------ Material to process ------

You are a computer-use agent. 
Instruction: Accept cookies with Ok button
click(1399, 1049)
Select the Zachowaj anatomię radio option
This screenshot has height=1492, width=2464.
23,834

------

**Prompt:** Reply with an exact transcription of the material above.

**Task response:**
You are a computer-use agent. 
Instruction: Accept cookies with Ok button
click(1399, 1049)
Select the Zachowaj anatomię radio option
This screenshot has height=1492, width=2464.
23,834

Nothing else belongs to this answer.